Forward-looking statements are made as of the date hereof and accordingly are subject to change after such date. Except as otherwise indicated by Nevada Sunrise, these statements do not reflect the potential impact of any non-recurring or other special items or of any dispositions, monetizations, mergers, acquisitions, other business combinations or other transactions that may be announced or that may occur after the date hereof. Forward-looking statements are provided for the purpose of providing information about management’s current expectations and plans and allowing investors and others to get a better understanding of our operating environment. Nevada Sunrise does not undertake to update any forward-looking statements that are included in this document, except in accordance with applicable securities laws.

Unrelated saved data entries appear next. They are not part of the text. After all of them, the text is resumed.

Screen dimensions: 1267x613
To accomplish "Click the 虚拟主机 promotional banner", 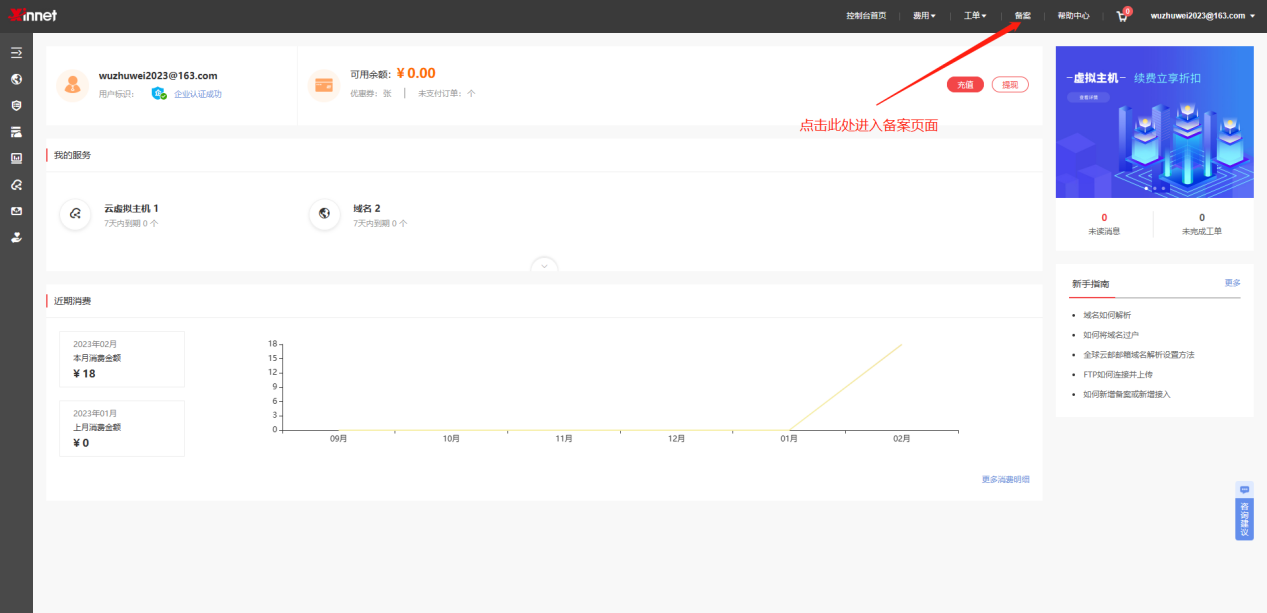I will pos(1154,121).
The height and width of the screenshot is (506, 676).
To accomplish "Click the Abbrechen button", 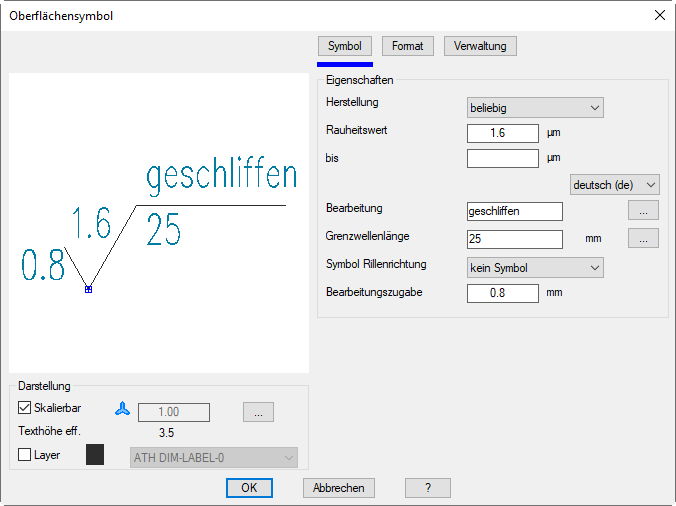I will point(339,488).
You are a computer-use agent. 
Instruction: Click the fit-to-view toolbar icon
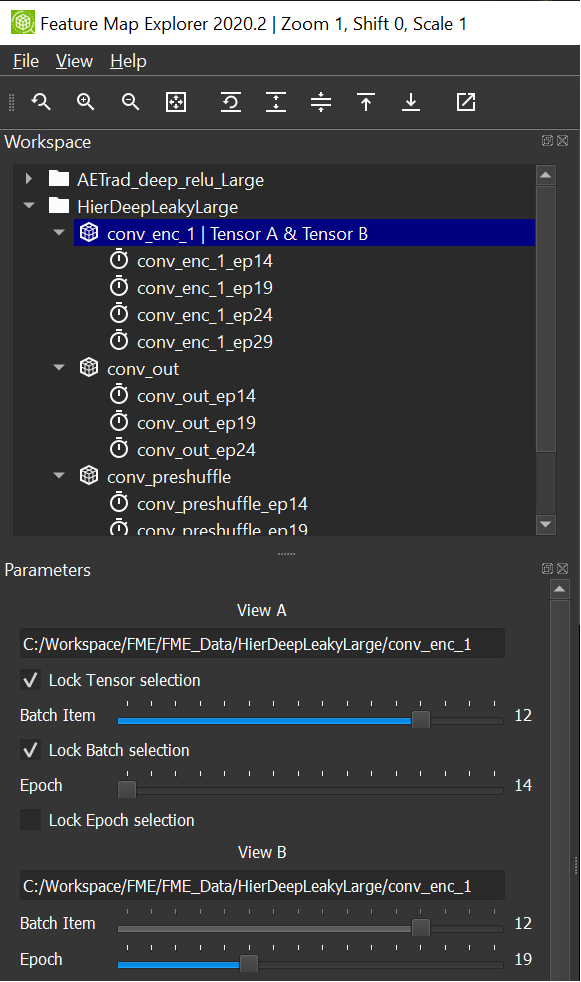176,102
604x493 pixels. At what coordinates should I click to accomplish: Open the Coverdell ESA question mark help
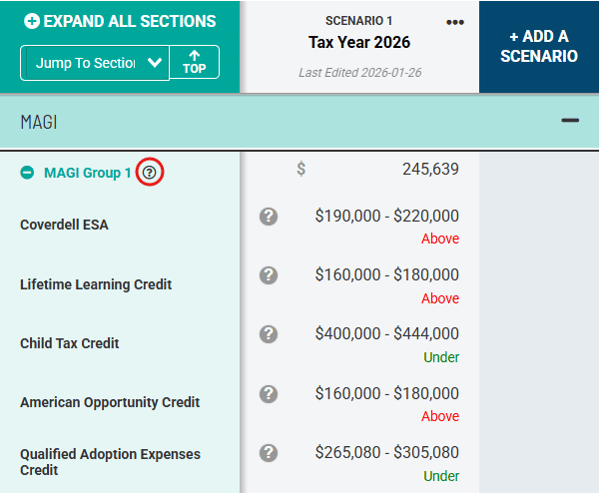[268, 216]
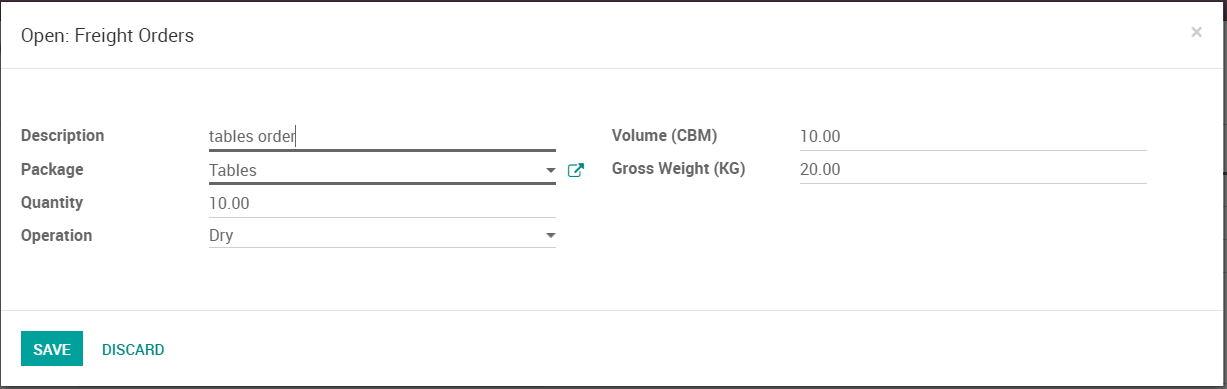Open the Package record via external link icon
Viewport: 1227px width, 389px height.
[x=575, y=170]
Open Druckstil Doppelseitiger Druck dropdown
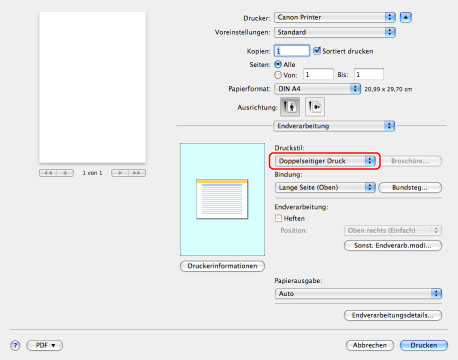The height and width of the screenshot is (360, 458). point(325,161)
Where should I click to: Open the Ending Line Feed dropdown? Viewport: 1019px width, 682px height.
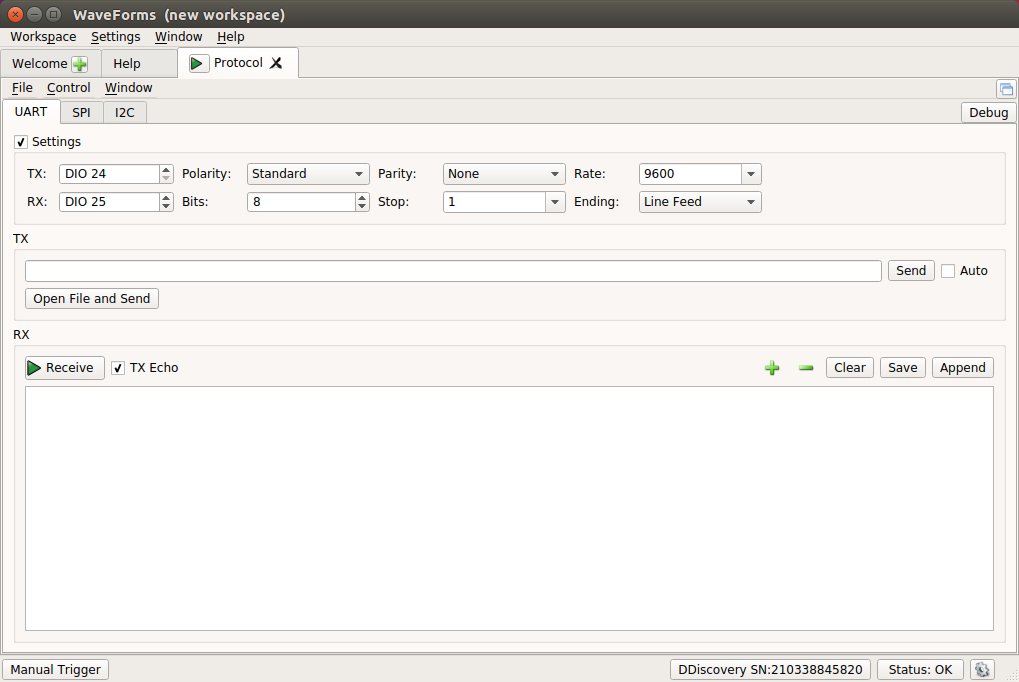click(x=700, y=202)
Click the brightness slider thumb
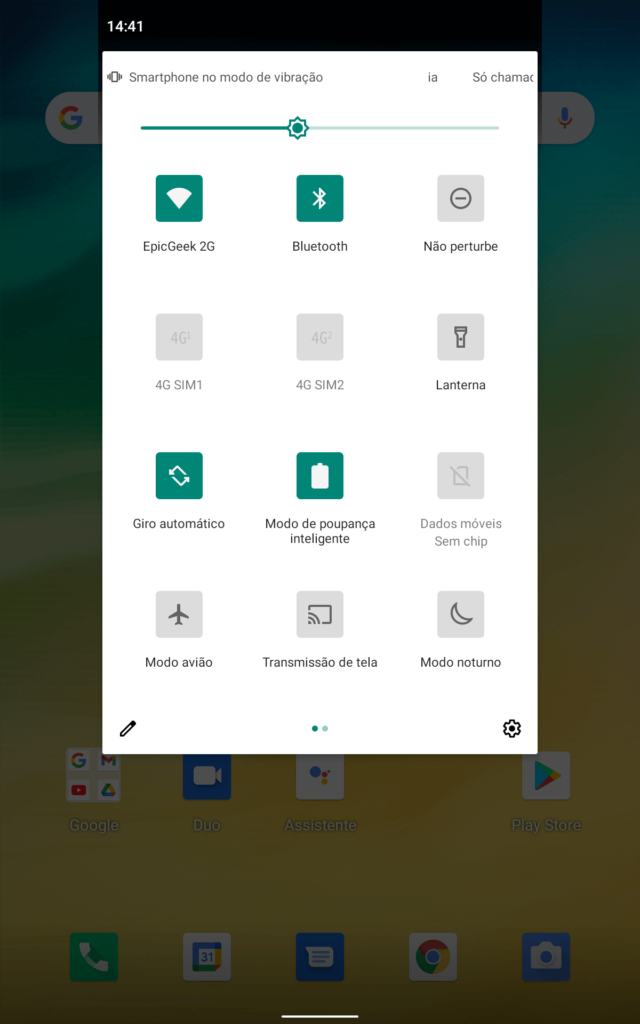Viewport: 640px width, 1024px height. click(x=297, y=128)
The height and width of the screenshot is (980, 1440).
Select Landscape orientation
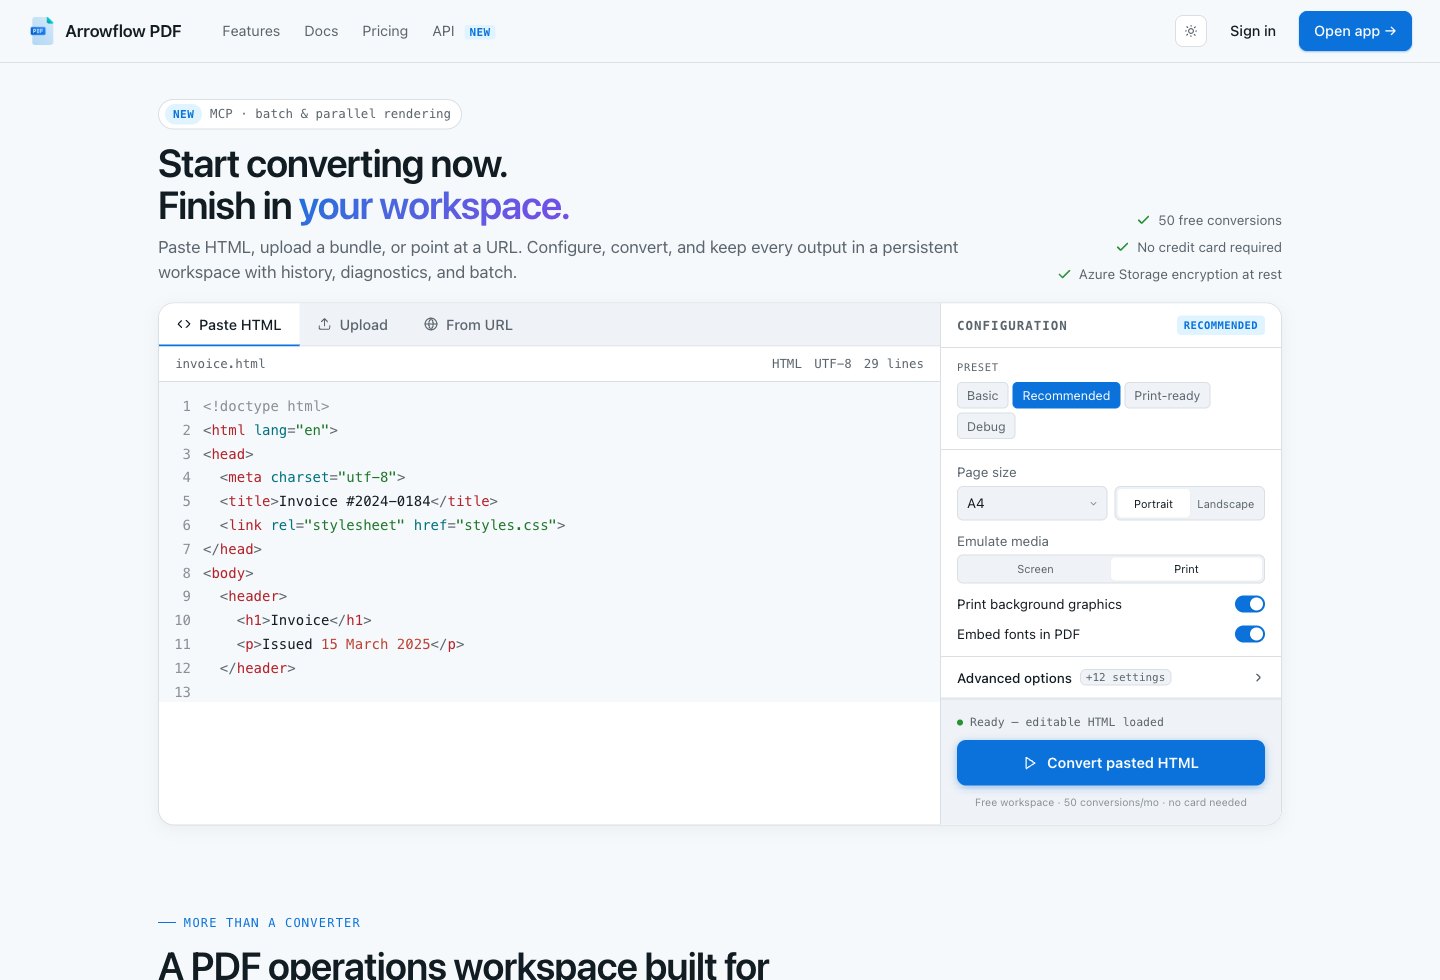click(x=1226, y=504)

Neither TSX Venture Exchange nor its Regulation Services Provider (as that term is defined in the policies of TSX Venture Exchange) accepts responsibility for the adequacy of accuracy of this release. The Securities of Nevada Sunrise Gold Corporation have not been registered under the United States Securities Act of 1933, as amended, and may not be offered or sold within the United States or to the account or benefit of any U.S. person.